William Chisholm Wilson (1810 – 5 July 1876) was a newspaper proprietor in Auckland, New Zealand. Born in Scotland, he became a printer by trade and moved as a young, married man to Tasmania and then Sydney, where he worked for newspapers. He came to Auckland in mid-1841 in conjunction with his friend John Williamson. They were business partners for many years, publishing the newspaper The New-Zealander. After editorial disagreements, Wilson left the partnership and some months later started The New Zealand Herald, which soon became a dominant newspaper. Wilson was on the board of or had shares in many companies. He died in 1876 after a long illness, with his newspaper carried on by his two sons.

==Early life==
Wilson was born in 1810 in Nigg in Easter Ross, Scotland. He served an apprenticeship in Edinburgh as a printer. He married in 1832.

==Career==
Shortly after his marriage, the Wilsons emigrated to Tasmania, where he and his wife spent three or four years. They went to Sydney afterwards where he worked in the news publishing trade. In 1841, he connected with his old friend John Williamson. They both moved to Auckland to work for the Government Printing Department in mid-1841. Wilson, who was a Wesleyan, arrived on the Sophia Pate on 13 August 1841. The Sophia Pate had been chartered by Wesleyans from Sydney who wanted to settle in Kaipara Harbour. After leaving Auckland, the Sophia Pate was wrecked on a sandbar when trying to enter Kaipara Harbour with the loss of 21 lives.

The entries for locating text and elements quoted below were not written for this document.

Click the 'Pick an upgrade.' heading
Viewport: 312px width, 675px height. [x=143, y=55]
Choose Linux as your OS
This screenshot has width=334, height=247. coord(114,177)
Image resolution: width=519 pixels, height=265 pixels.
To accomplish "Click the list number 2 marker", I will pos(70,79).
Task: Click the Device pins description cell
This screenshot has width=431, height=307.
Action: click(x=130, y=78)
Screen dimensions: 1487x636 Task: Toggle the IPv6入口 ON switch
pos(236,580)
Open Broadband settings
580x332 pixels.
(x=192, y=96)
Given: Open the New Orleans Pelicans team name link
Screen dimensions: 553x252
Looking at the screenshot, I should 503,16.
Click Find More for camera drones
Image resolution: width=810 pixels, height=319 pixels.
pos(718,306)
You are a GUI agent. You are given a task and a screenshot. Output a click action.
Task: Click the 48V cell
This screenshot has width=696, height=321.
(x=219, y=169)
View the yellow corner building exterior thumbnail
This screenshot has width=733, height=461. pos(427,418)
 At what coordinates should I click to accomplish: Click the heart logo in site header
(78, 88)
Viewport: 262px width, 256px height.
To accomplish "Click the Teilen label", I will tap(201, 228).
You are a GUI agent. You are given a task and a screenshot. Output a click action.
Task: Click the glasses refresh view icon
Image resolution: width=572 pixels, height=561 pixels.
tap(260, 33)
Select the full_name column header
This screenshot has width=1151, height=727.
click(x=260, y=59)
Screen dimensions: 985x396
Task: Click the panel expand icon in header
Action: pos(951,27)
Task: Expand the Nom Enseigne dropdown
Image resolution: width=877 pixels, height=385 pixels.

Wilson was one of the fathers of New Zealand journalism. Williamson founded the newspaper The New-Zealander in Auckland in 1845. Wilson joined him as a partner on 1 January 1848. Wilson introduced the first Caxton printing machine into New Zealand, and also established the first gasworks, having purchased a small plant to light his own offices. Differences with his partner over the policy of the paper led to a dissolution in 1863, and a few months later Wilson started The New Zealand Herald. The New-Zealander went into a declined and its office burned down on 7 May 1866, after which the newspaper stopped.

In connection with The Herald, Wilson started a weekly issue. Although unwilling to enter public life, Wilson actively assisted in founding many Auckland institutions, among the most noteworthy being the Bank of New Zealand and the New Zealand Insurance Company, of which he remained a director until his death. The Herald under his management became the leading morning paper in the colony. After his death, the business was carried on by his sons, W. S. and J. L. Wilson, who had previously assisted in its management. They entered into partnership with Alfred Horton, who had purchased The Southern Cross, the other morning journal, from Julius Vogel, and the two papers were amalgamated, The Southern Cross becoming merged into The Herald and the weekly issue of the latter paper losing its identity in the Weekly News, an older journal published in connection with The Southern Cross.

==Death==
Illness forced Wilson to become less active with the management of his newspaper in his last two years. For his last six months, he was very ill. He died at his home in Shortland Street on 5 July 1876 aged 66 and was buried at Symonds Street Cemetery. Three children survived him. His wife died in 1885.